1º Cine Atlântico (Dia 2): ‘Yvone Kane’ ou Reconstruir os Afectos

Depois de ‘A Costa dos Murmúrios’, a realizadora Margarida Cardoso e a actriz Beatriz Batarda juntaram-se novamente em ‘Yvone Kane’ um drama familiar de contornos políticos, rodado em África, sobre os fantasmas da morte e da história pós-colonial. É o primeiro filme da tarde da Mostra de Cinema Português de Hoje, na Ilha Terceira.

Cine Atlântico

Rodado parcialmente em Moçambique, o último filme de Margarida Cardoso marca uma nova colaboração entre a a actriz e a realizadora depois de A Costa dos Murmúrios, a impressionante adaptação do romance de Lídia Jorge, filme que marcou o primeiro cruzamento entre estes três talentos femininos e nacionais.

Margarida Cardoso

Vê trailer de Yvone Kane 

Este Yvone Kane foi agora escrito pela própria realizadora, num regresso a África para contar a história de uma ex-guerrilheira e activista política, num país não especificado, assombrado por uma história pós-colonial, e onde se cruzam uma mãe (a atriz brasileira Irene Ravache) e uma filha (Beatriz Batarda), que lidam cada uma à sua maneira, e por razões distintas, com os fantasmas da morte.
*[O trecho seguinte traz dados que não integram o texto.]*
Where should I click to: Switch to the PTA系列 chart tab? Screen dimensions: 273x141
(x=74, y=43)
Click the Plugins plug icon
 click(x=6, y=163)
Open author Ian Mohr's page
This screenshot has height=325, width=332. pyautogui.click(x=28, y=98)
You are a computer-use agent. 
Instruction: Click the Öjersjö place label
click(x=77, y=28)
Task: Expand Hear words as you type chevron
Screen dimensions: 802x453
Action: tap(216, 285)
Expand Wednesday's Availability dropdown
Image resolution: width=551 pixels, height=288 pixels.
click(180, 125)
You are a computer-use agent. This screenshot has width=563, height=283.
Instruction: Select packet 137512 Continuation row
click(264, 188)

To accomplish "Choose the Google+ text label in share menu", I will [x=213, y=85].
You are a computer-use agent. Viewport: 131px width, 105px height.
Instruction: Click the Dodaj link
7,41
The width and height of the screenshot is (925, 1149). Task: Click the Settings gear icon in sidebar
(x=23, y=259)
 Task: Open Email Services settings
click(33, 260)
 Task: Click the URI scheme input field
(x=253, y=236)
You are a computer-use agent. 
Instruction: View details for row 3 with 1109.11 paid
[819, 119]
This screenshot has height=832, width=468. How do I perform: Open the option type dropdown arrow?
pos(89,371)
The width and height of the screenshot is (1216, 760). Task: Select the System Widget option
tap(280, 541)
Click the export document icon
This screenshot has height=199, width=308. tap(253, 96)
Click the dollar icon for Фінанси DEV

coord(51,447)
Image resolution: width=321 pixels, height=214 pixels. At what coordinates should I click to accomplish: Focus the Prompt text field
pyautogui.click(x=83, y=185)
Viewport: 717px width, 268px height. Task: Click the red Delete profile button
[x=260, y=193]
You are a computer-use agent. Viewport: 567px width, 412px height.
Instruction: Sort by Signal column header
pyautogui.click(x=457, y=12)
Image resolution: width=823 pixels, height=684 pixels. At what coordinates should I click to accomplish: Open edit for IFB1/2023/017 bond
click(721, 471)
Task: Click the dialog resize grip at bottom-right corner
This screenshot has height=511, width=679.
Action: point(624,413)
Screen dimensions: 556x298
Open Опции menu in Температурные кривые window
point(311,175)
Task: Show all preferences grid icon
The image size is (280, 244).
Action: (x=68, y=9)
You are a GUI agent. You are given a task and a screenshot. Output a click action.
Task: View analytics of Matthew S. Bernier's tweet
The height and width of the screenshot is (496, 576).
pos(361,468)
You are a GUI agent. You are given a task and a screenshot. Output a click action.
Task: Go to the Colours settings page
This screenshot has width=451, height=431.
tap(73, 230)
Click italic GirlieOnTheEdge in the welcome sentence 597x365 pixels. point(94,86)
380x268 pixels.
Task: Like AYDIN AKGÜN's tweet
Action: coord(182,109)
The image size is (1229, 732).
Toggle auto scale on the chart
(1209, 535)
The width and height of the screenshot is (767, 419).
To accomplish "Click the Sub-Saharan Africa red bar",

‘Yvone Kane foi agora escrito pela própria realizadora, num regresso a África para contar a história de uma ex-guerrilheira e activista política,…’

Partindo dessas histórias pessoais, o filme centra-se no drama familiar, feminino e feminista; e depois em sentido mais amplo procura juntar como num puzzle, os fragmentos de um país sem nome que remete de certa forma para Moçambique — onde a realizadora tem raízes — assombrado e destruído pelo legado da guerra civil pós-libertação colonial.

Yvone Kane

As duas mulheres são mãe e filha, mas tornam-se neste filme num exemplo de como os laços de sangue nem sempre correspondem aos laços afectivos. Sara (Irene Ravache) é uma médica branca, antiga guerrilheira, que lutou e apoiou uma revolução africana muito semelhante à revolução cubana.

‘…os fragmentos de um país sem nome que remete de certa forma para Moçambique, assombrado e destruído pelo legado da guerra civil pós-libertação colonial.’

Uma sua amiga Yvone Kane, com que privou de perto foi uma Che Guevara feminina local, que acabou mitificada depois de ter sido assassinada. O compromisso político de Sara teve os seus custos igualmente no que diz respeito a uma vida familiar normal: enviou os filhos para Portugal e ficou em África, a trabalhar. No entanto, a luta de Sara já não é mais política, mas antes contra um cancro terminal. A sua filha Rita (Beatriz Batarda) é uma jornalista que vai investigar a morte de Yvone Kane. Para isso, naturalmente regressa ao seu país de origem e à casa da sua mãe. Se o fantasma da morte eminente paira sobre Sara, igualmente sobre Rita existe a dor da perda recente da sua filha.

Yvone Kane

Desse ambiente pós-colonialista que envolve a história, surge desde logo a fractura entre os locais e os colonizadores, o racismo e a impossibilidade de uma integração plena, da qual e apesar do seu espirito revolucionário Sara é o exemplo mais perfeito. Yvone Kane é por isso o retrato de um país marcado pelas tragédias humanas e por superações possíveis, que Margarida Cardoso filma com um certo fascínio e distância necessária, para fazer passar para o espectador o sentimento de estranheza e assombro dos personagens, sobretudo dessa relação mãe-filha.

‘…conseguem tirar partido das paisagens e ambientes, captando a sua beleza, fazendo sobressair os seus contornos mais trágicos…’

De regresso a Moçambique, Margarida Cardoso, contou obviamente com o apoio de um grande artista local: o produtor, realizador e sobretudo extraordinário director de fotografia João Ribeiro, que em Yvone Kane, consegue tirar partido das paisagens e ambientes, captando a sua beleza, fazendo sobressair os seus contornos mais trágicos: o hotel onde Rita acaba por se instalar é um verdadeiro símbolo do despojo e da reconstrução de um país depois da guerra.